Я знаю, вы презираете меня, господа, за то, что я так поглощен своей личной драмой. Оставьте: ваша модель действительности тоже в революционном развитии, я в нее не вписываюсь, как и в ту. Тем более что я не верю ни в Бога, ни в черта, ни в Дарвина, ни в вашу свободу. Свой выбор я сделал задолго до вас, в августе желтого дракона, на Лиховском болоте. И ни о чем не жалею. Теперь, конечно, с высоты своего положения, я понимаю, что в моем плане заложен был изначальный дефект, что-то имелось в нем литературно-ущербное (цветочница Анюта – профессор Хиггинс – новая Галатея), что-то не требующее жизненного продолжения, рассчитанное на финал – пусть счастливый, но все же финал. А если вдуматься: ну, полюбили меня (за мой ум, за мою доброту!}- и что дальше? Дальше надобно поскорее умирать, чтобы этот финал не испортить. Ведь, в сущности, оба моих предшественника, и античный скульптор, и британский лингвист, были обречены: творение пожирает своего создателя, любовь Галатеи должна быть отравлена сознанием учиненного над нею насилия. "Да, да, ты вытесал меня из камня (вытащил из грязи), так туда меня, обратно, в каменоломни (на панель)". Теоретически я был обречен, хотя задумка была прекрасная, впрочем, идея никогда не бывает ни в чем виновата. Но мог ли об этом думать я, одинокий несчастный монстр, душа которого к тому же с малолетства была пропитана философией насильственного благодеяния? Мне, быть может, еще повезло: Галатея моя умертвила меня прежде, чем полюбила.

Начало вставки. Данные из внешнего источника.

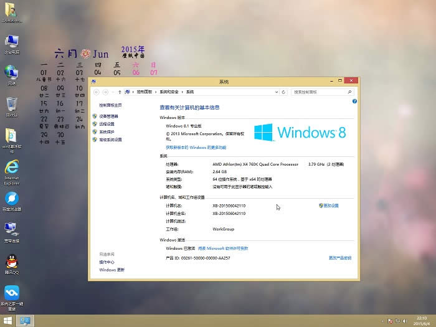436x327 pixels.
Task: Click the refresh button beside the address bar
Action: coord(284,92)
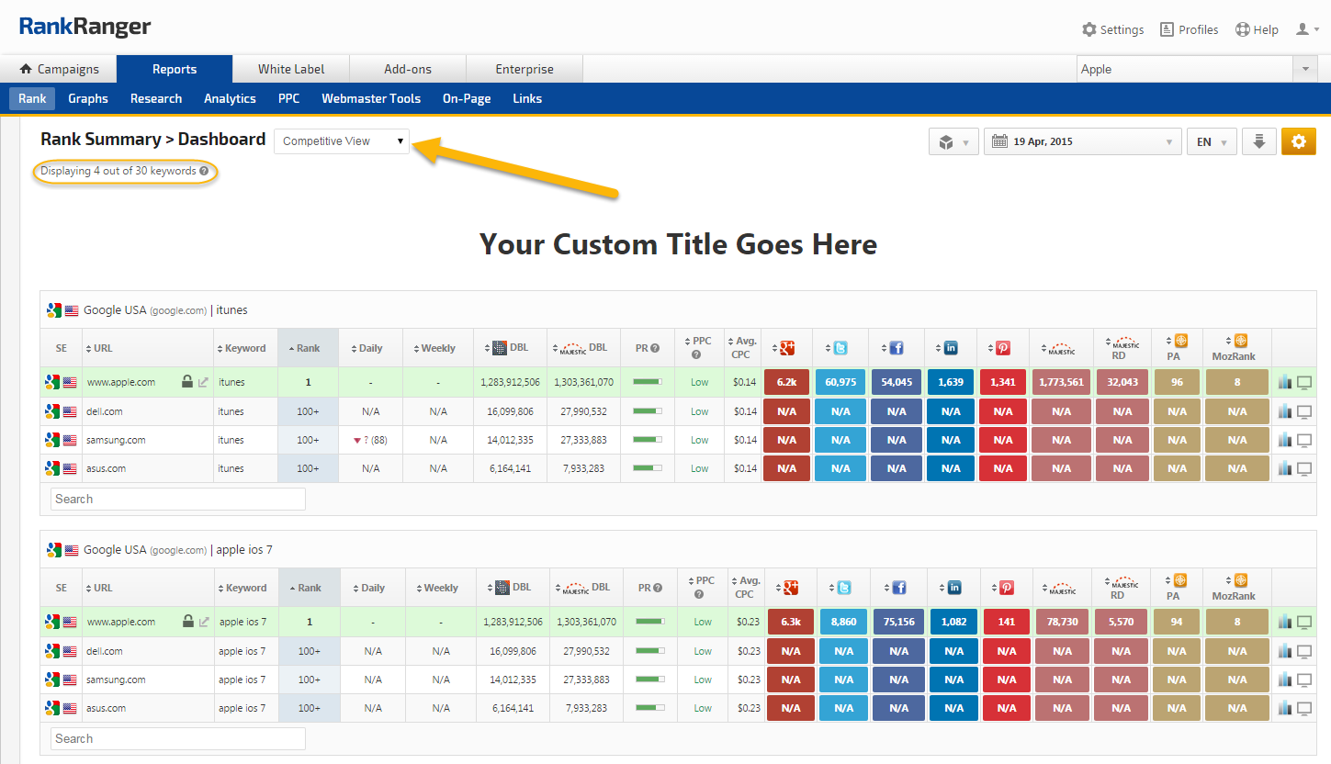Viewport: 1331px width, 764px height.
Task: Click the Search field under itunes table
Action: click(x=178, y=499)
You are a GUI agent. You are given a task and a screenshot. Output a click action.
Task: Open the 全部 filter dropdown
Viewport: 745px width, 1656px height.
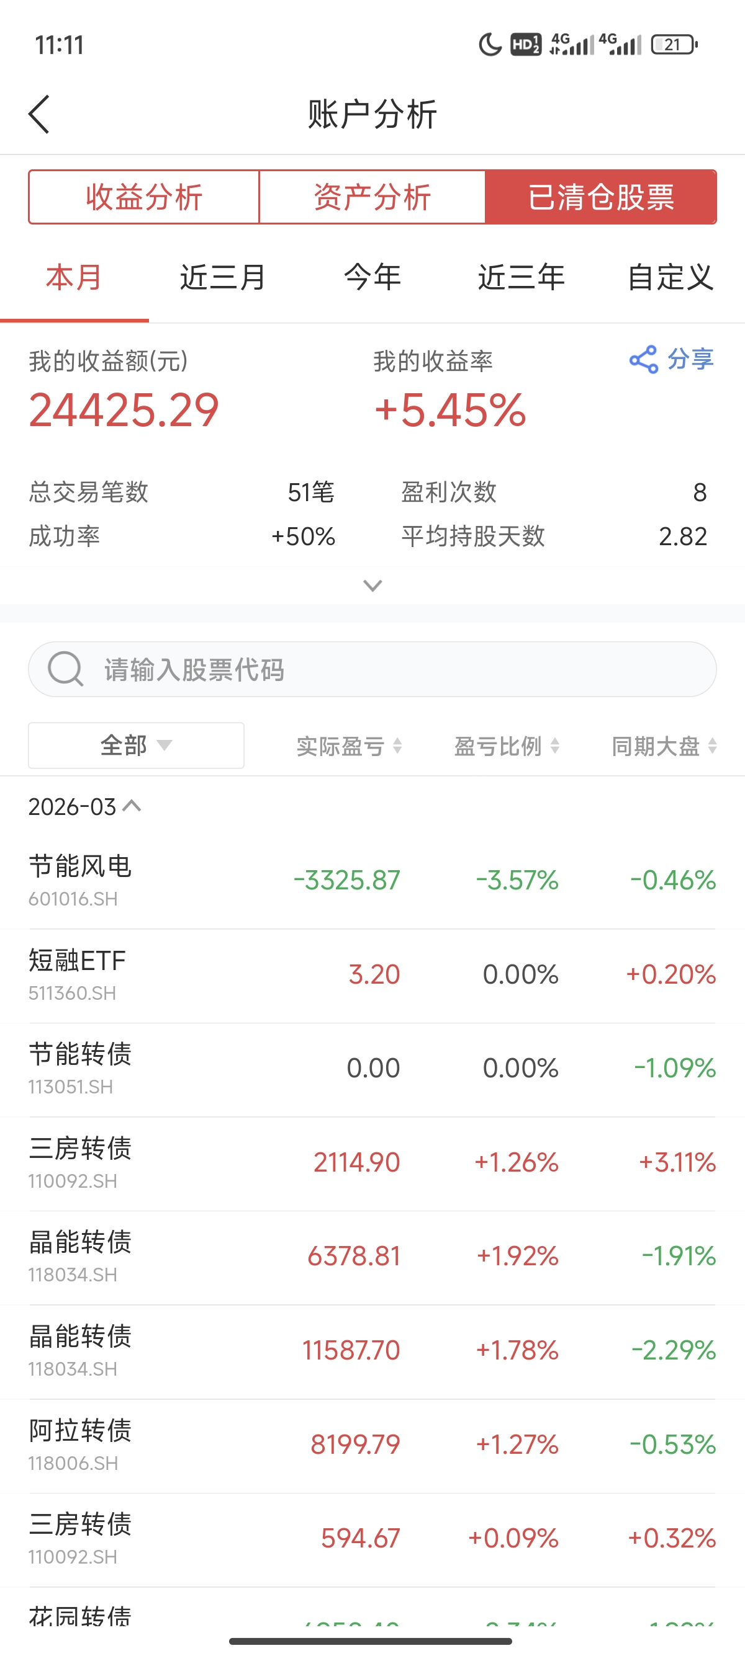tap(136, 746)
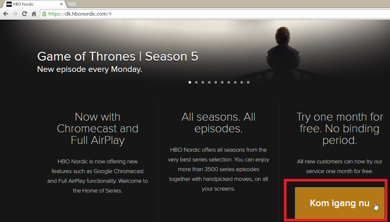Image resolution: width=390 pixels, height=222 pixels.
Task: Click the HBO favicon in the tab
Action: tap(9, 4)
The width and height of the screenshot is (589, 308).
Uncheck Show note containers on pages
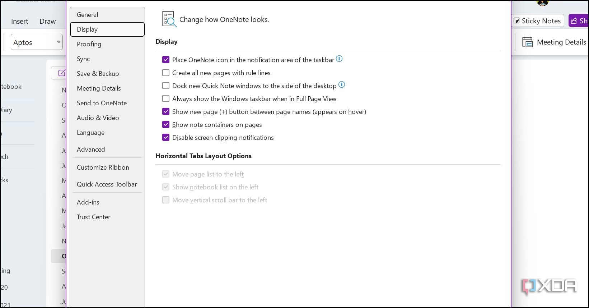pyautogui.click(x=166, y=125)
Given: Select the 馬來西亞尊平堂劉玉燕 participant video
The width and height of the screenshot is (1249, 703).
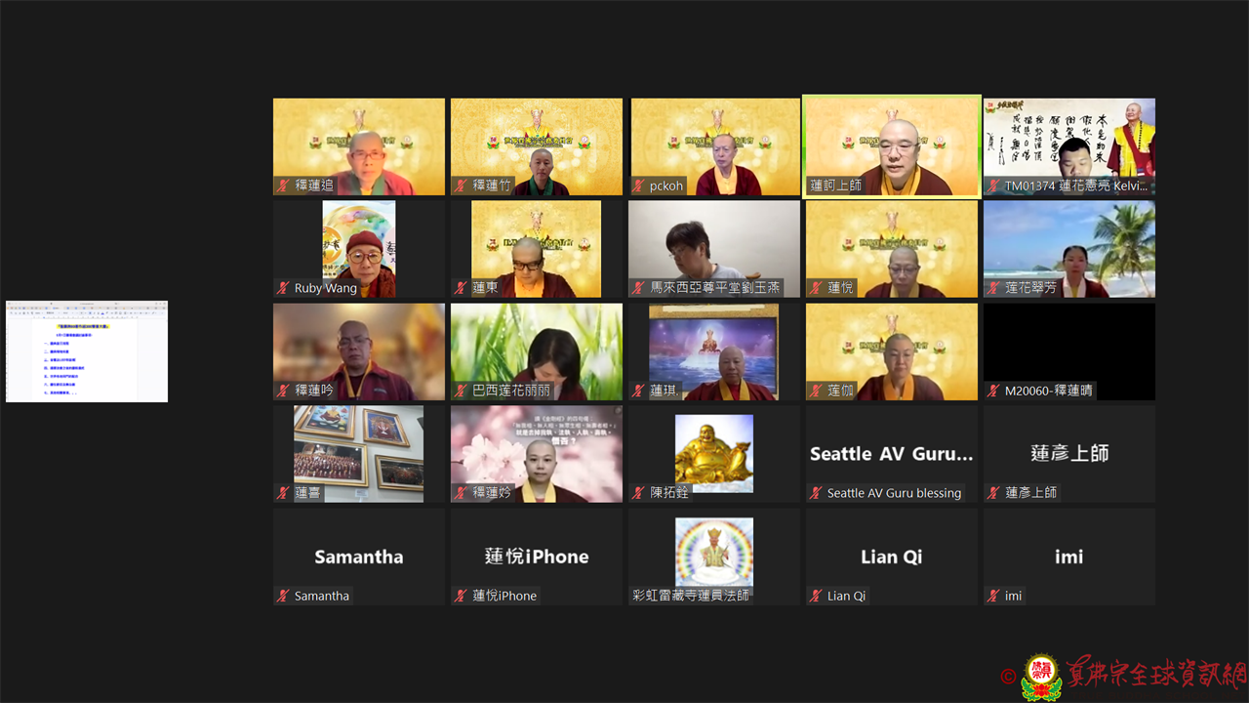Looking at the screenshot, I should (x=714, y=249).
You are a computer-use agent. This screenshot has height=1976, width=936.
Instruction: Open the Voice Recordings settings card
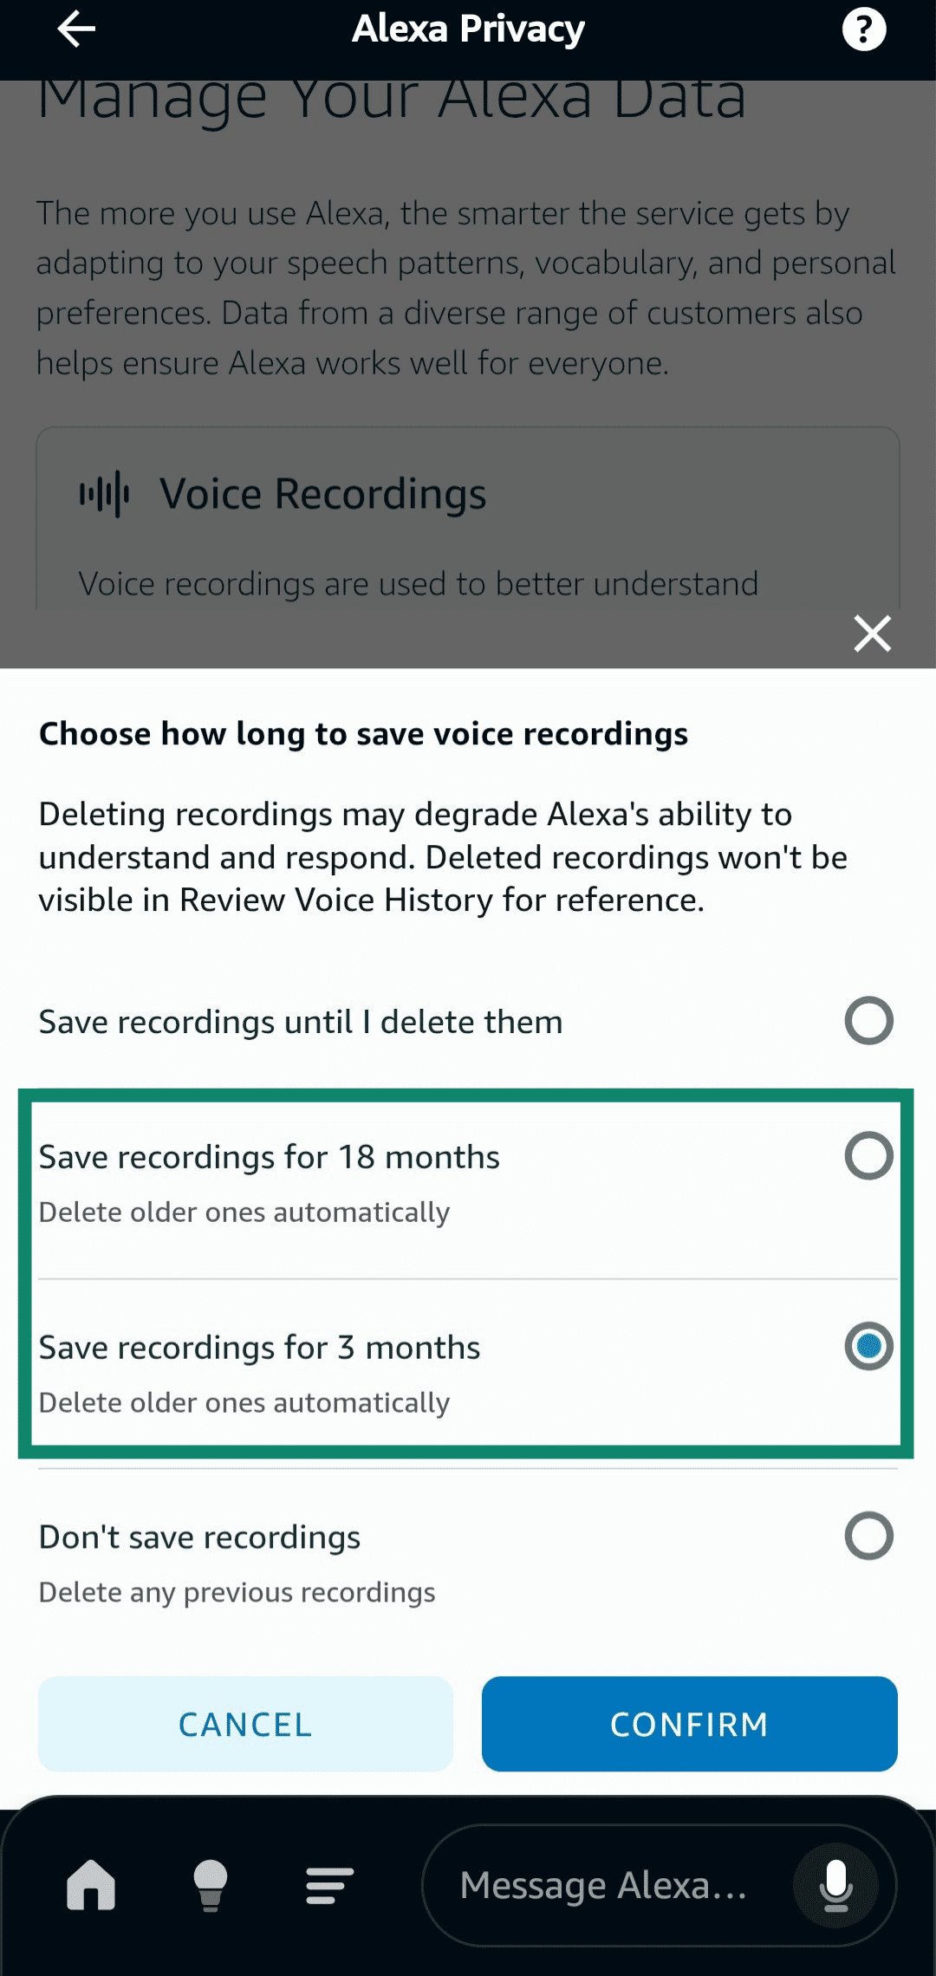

Ну, что ж, моя миссия в этом мире была завершена, оставались лишь мелкие формальности. Я привел в порядок свои финансовые дела (то есть реализовал накопившиеся у меня соврубли: купил микроволновую плиту, небольшую морозильную камеру), оформил доверенности на Анюту, сделал кое-какой продуктовый запас, заблаговременно написал записку:
"Ухожу из жизни добровольно, придя к ясному выводу, что ее продолжение не имеет смысла. Прошу в моей смерти никого не винить, благословляю на долгую счастливую жизнь мою жену Анну и низко кланяюсь ей за то, что она разделила мое одиночество. Все, что я имею, без единого исключения, по праву принадлежит ей одной".
Записка была положена на видное место, Анюта не могла ее не прочитать, но – молчала, вы понимаете – молчала (вы бы молчали, увидев такую записку?), это означало лишь одно: она ждет. Ждет, когда я своей рукой поставлю на себе крест. Красавица моя стала задумчивой, рассеянной, то вопросительно, а то с сомнением на меня поглядывала: "Ну, когда же, когда? Ай, морочите вы мне голову, Евгений Андреевич". Она не понимала, что я не могу, физически, психически, морально, как угодно – просто не могу посягнуть ни на одну жизнь, такой я наложил на себя зарок, и этот зарок стал частью моего существа. Она должна была понять, что, кроме нее, этого не может сделать никто.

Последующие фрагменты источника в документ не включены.